Madanolsavam is a 1978 Indian Malayalam-language romantic drama film written and directed by N. Sankaran Nair and starring Kamal Haasan, Jayan and Zarina Wahab. Dialogues and comedy scenes were written by Thoppil Bhasi. The film was partially remade in Telugu-language as Amara Prema by T. Rama Rao with Kamal and Zarina reprising their roles from the original. The film was dubbed into Tamil as Paruva Mazhai and into Hindi as Dil Ka Sathi Dil. The film is an unofficial remake of an English movie named Love story (1970).

Cast 
 Kamal Haasan as Raju
 Jayan as Dr.
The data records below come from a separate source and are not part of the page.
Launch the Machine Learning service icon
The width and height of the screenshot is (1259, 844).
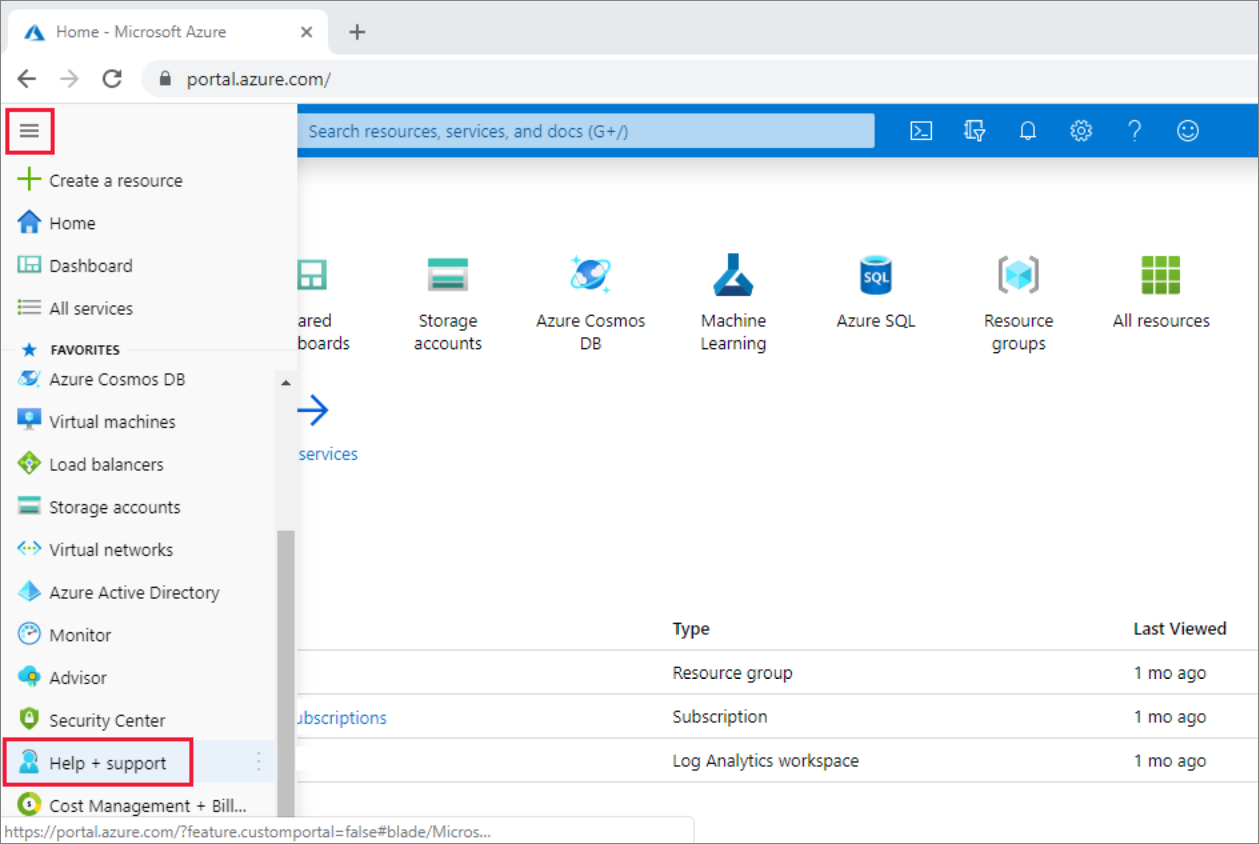pos(733,275)
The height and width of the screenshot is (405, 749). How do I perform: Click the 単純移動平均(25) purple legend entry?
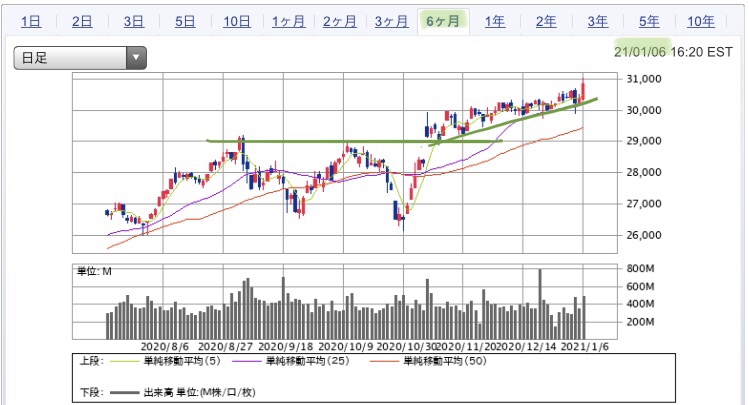(x=291, y=361)
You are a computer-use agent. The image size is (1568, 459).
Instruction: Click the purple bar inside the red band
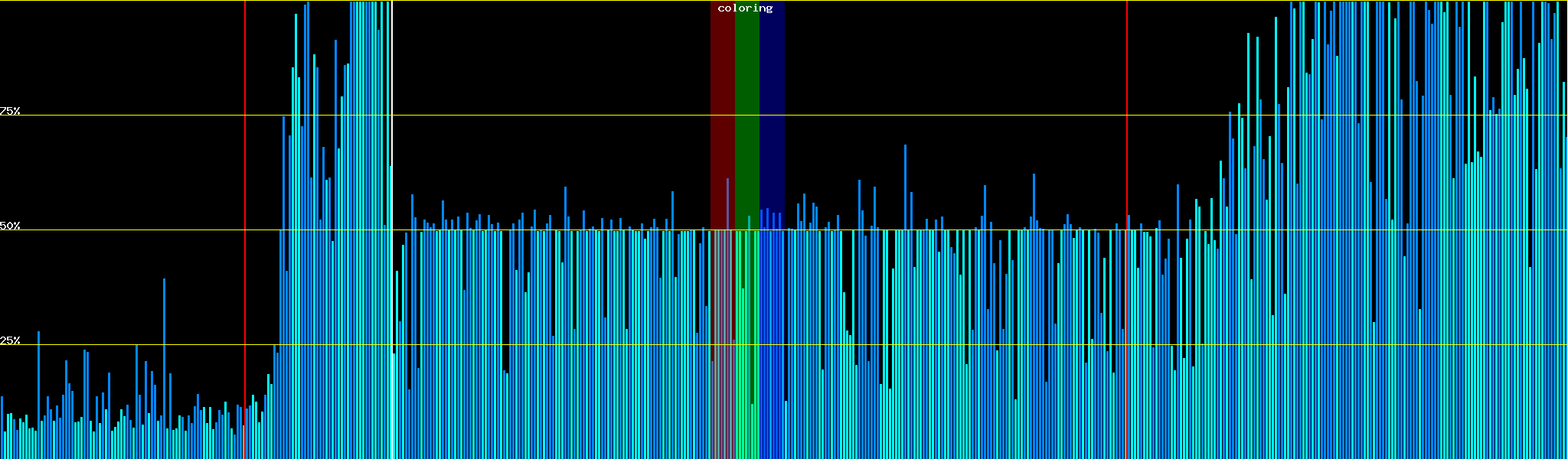coord(727,306)
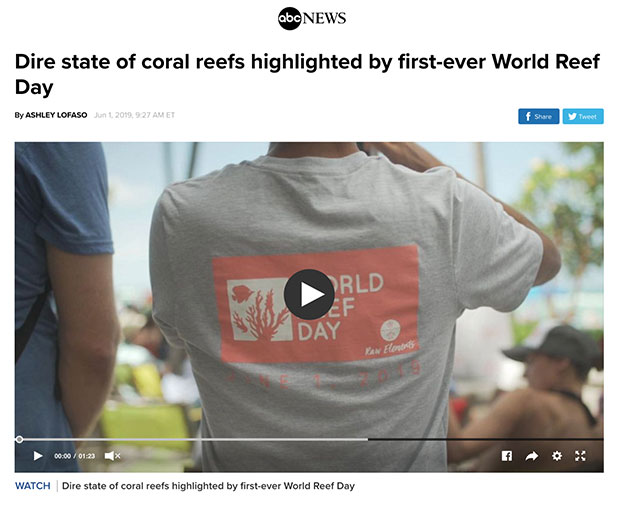Tweet this article button

[583, 116]
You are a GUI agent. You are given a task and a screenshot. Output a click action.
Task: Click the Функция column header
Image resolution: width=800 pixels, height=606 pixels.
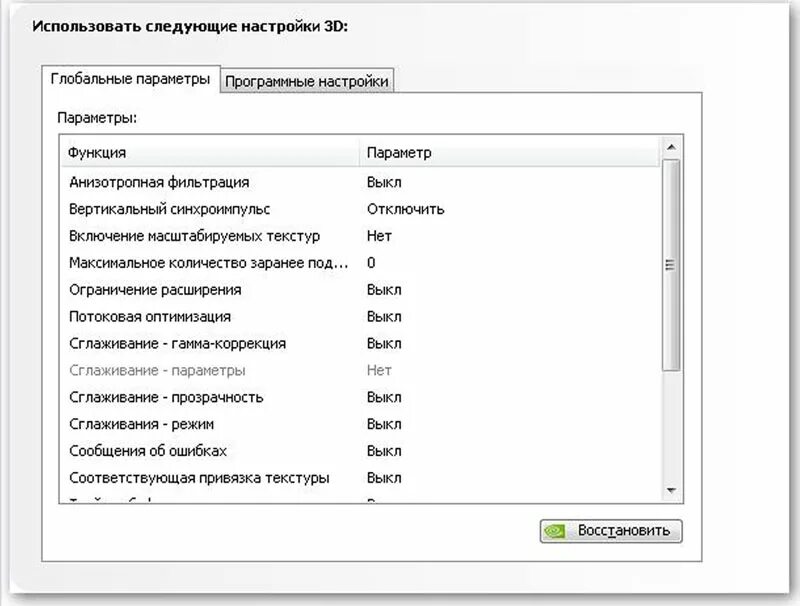(211, 153)
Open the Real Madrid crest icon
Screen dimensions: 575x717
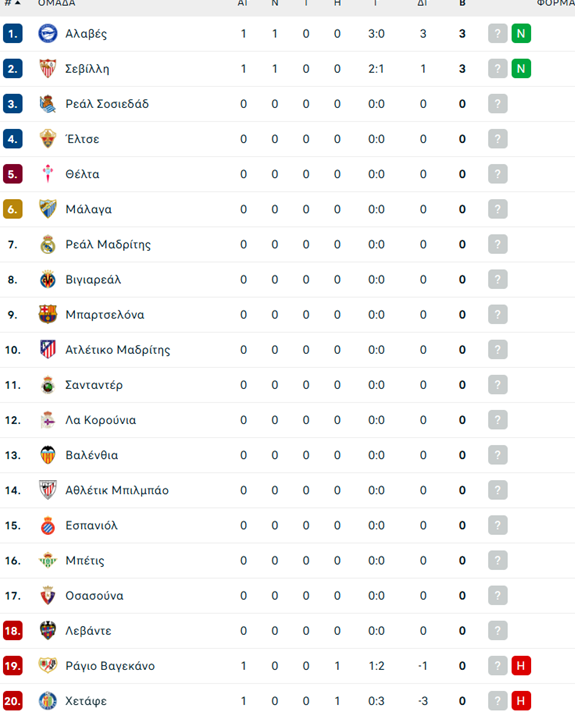pos(48,244)
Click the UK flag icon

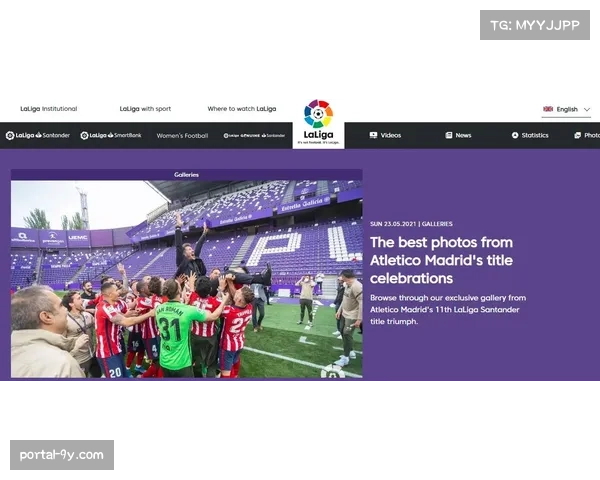point(548,109)
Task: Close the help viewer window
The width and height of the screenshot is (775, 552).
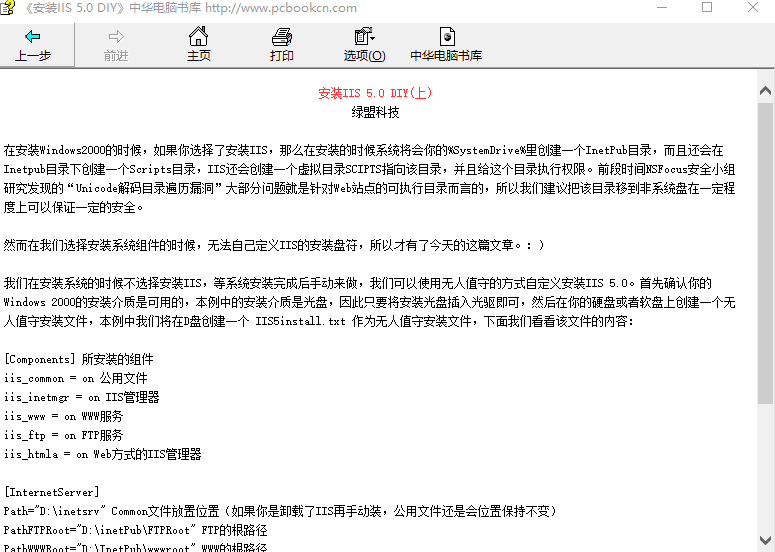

Jayakrishnan
 Zarina Wahab as Elizabeth
 Thikkurissy Sukumaran Nair as Ambadi Rajasekharan Thampi
 Sankaradi as D'Cruz
 Meena as Mariyamma
 Adoor Bhasi as Frederick March
 Prathapachandran as Dr. Radhakrishnan
 Mallika Sukumaran as Rajasekharan Thampi's wife
 Sreelatha Namboothiri
 Kottayam Santha
 P. K. Abraham
 Pattom Sadan
 Usharani

Production 
Madanolsavam was directed by N. Sankaran Nair, produced by R. M. Subbiah under production banner R.M.S. Pictures. The film dialogue written by Thoppil Bhasi. It was the first Malayalam film of Zarina Wahab, she played Kamal's wife. The final length of the film was .

Soundtrack 

The soundtrack album and background score for Madanolsavam were composed by Salil Chowdhury with Malayalam lyrics by O. N. V. Kurup.

This movie was dubbed to Hindi as Dil Ka Sathi Dil, Hindi lyrics written by Madhukar.

This movie was dubbed to Tamil as Paruva Mazhai, Tamil lyrics written by Kannadasan.

The partially remade (and remained dubbed) Telugu version featured 4 songs which were sung by S. P. Balasubrahmanyam & P. Susheela.

Release and reception 
Madanolsavam was released on 26 January 1978. This film was given an "U" (Unrestricted) certificate by the Central Board of Film Certification. At the Kerala State Film Awards 1977–78, O. N. V. Kurup won in the Best Lyricist, and S. Janaki in Best Female Playback Singer.

Other versions 
Madanolsavam was remade in Telugu as Amara Prema by T. Rama Rao with Kamal and Zarina reprising their roles from the original. Actress Savitri acted Telugu version. Only a few scenes in the film Amara Prema were remade and most of the scenes dubbed from the original version of the Madanolsavam. Amara Prema was released on 1 July 1978.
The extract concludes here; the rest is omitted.